### TASK BRIEF
From the records below, extract the stretch from the line containing "You are a computer-use agent. The" through the line containing "Looking at the", both included, and copy those lines verbatim.

** BEGIN **

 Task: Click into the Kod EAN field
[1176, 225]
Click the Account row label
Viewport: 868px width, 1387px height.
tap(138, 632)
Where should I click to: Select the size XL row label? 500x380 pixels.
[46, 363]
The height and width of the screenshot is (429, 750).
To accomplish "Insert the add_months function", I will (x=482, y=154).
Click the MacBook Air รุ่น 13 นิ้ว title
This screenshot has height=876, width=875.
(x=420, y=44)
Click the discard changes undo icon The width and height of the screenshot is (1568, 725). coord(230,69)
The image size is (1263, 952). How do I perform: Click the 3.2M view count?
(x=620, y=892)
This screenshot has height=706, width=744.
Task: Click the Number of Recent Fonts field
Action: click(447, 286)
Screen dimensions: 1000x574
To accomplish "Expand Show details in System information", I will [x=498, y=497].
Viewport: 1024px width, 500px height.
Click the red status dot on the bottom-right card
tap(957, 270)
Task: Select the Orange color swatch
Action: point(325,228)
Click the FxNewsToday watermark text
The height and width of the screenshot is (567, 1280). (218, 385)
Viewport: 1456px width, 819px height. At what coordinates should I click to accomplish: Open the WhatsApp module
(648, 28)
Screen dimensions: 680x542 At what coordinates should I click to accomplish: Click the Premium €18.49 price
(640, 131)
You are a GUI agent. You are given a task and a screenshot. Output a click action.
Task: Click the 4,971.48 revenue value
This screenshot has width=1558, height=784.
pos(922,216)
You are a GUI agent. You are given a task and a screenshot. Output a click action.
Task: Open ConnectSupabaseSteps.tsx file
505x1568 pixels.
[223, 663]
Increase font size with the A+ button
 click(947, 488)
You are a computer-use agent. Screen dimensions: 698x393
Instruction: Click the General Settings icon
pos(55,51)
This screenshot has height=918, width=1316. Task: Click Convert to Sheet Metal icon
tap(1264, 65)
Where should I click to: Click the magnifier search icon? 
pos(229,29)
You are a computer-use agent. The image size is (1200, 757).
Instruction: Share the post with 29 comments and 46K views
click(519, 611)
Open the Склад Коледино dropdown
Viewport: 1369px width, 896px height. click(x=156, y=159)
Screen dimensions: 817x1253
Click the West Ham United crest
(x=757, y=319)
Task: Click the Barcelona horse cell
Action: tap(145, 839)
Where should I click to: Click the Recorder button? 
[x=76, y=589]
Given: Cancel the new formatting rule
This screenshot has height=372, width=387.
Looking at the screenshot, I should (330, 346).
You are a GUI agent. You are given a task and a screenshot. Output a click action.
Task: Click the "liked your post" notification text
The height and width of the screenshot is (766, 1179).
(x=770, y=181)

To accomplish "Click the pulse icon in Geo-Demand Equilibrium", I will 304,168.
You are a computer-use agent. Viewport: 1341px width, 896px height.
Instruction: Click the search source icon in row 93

** END **

### TASK RESULT
You are a computer-use agent. The image size is (1200, 757).
Instruction: Share the post with 29 comments and 46K views
click(519, 611)
Open the Склад Коледино dropdown
Viewport: 1369px width, 896px height. click(x=156, y=159)
Screen dimensions: 817x1253
Click the West Ham United crest
(x=757, y=319)
Task: Click the Barcelona horse cell
Action: tap(145, 839)
Where should I click to: Click the Recorder button? 
[x=76, y=589]
Given: Cancel the new formatting rule
This screenshot has height=372, width=387.
Looking at the screenshot, I should (330, 346).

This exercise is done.